Hongarije is een land met rijke folkloristische traditie en een levende volkskunst. Er kunnen binnen de folklore drie regio's onderscheiden worden:
- Transdanubië (Dunántúl)
- Noord Hongarije
- Grote Laagvlakte (Alföld)
In Transdanubië komen de motieven voor de volkskunst voornamelijk uit de schoonheid van het Balaton meer en de omliggenden bergen. Deze kunst wordt gekenmerkt door zeer kleurrijke drachten, gebaseerd op gemengd katoenen-wollen weefsels en op zeer specifieke architecturale vormen. Pottenbakkerij is natuurlijk het medium bij uitstek voor ornamentering. Bekend zijn de zachtgroene potten van Csákvár. In Mohács maakt de Sokac-minderheid houten maskers, die zouden verwijzen naar carnavaltradities.

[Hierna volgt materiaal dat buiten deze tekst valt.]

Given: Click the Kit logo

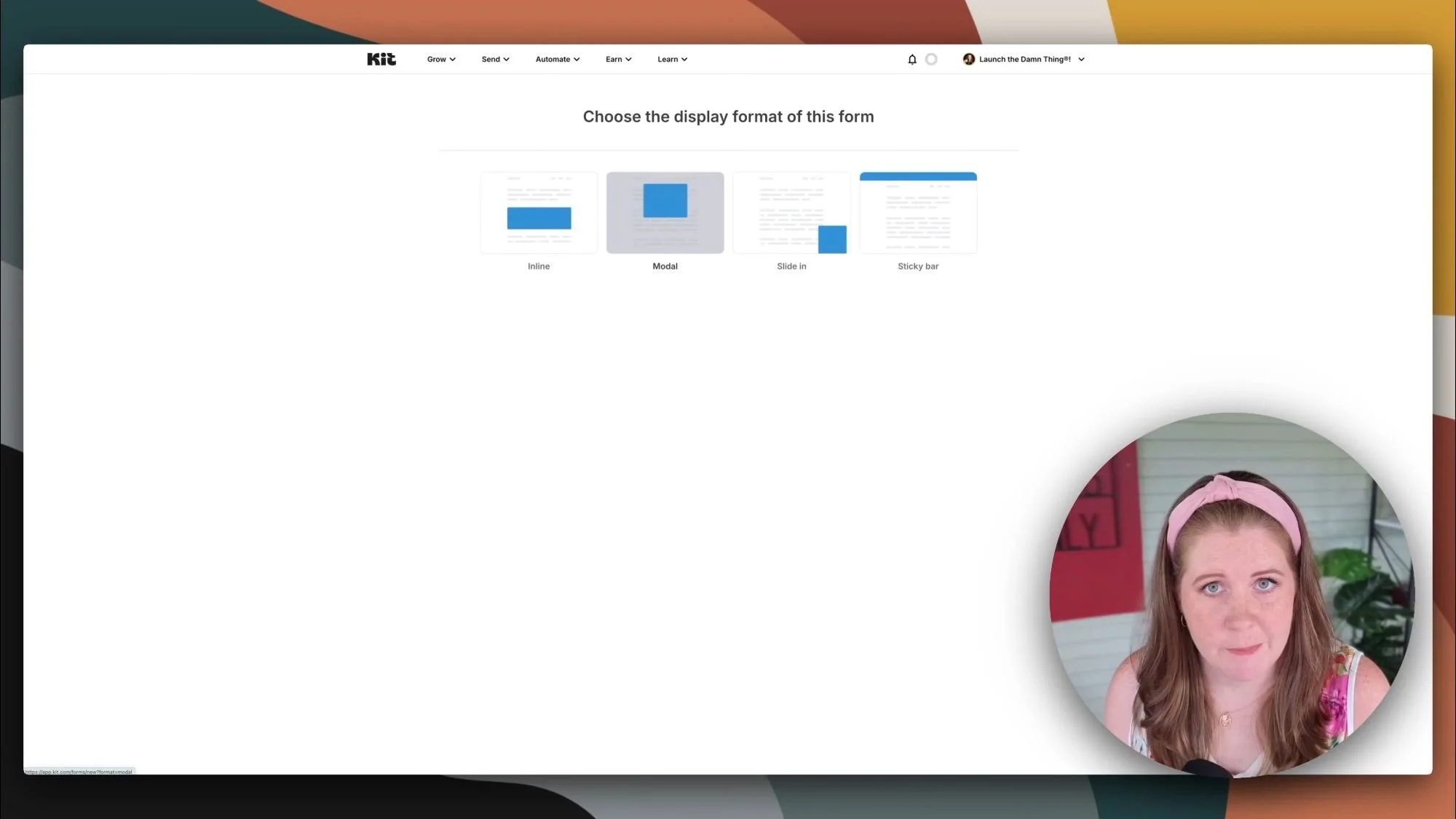Looking at the screenshot, I should click(381, 59).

Deze traditie heet Busójárás.
In Noord Hongarije situeren zich de Palóc-nederzettingen ten noorden en ten zuiden van de Ipoly rivieren in de noordelijke heuvels van Örhalom, Hollókö. De gebruikte kleuren zijn afwisselend blauw-rood en licht en donkerblauw. In Noord Hongarije bestaat er ook een traditie van metaalbewerking; specifiek zijn de rustieke kandelaars en de lampenhouders in metaal.

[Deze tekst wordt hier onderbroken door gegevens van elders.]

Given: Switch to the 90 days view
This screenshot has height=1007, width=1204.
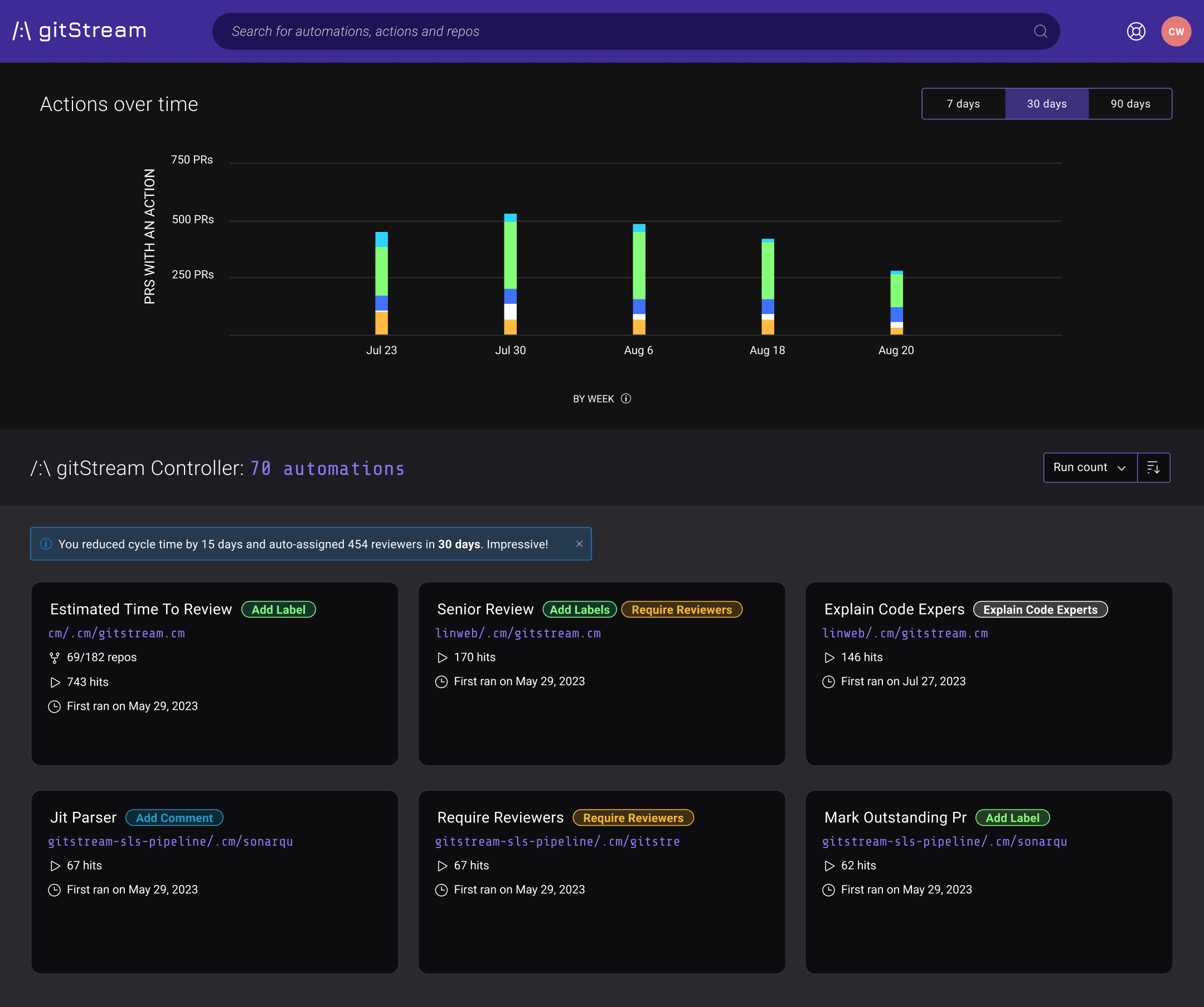Looking at the screenshot, I should click(x=1130, y=104).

In de Alföld stond de stad centraal in de ontwikkelingen van de volkskunst. De steden waren de centra waar de jaarmarkten plaatsconden (zoals Debrecen, Kecskemét). Pottenbakkerij is een grote specialiteit in de regio. Ongeglazuur aardewerk heeft een tradie van verschillende honderden jaren. De volkskunst van de herders bereikte onbekende hoogten in de Alföld. Het boorduurwerk van Kalocs wordt gemaakt met wit of lichtblauw textiel en heeft margrieten, koornbloemen, klaprozen, lelies, tulpen en rozen als motief. Uniek in Europa is dat deze motieven ook gebruikt werden in wandschilderingen.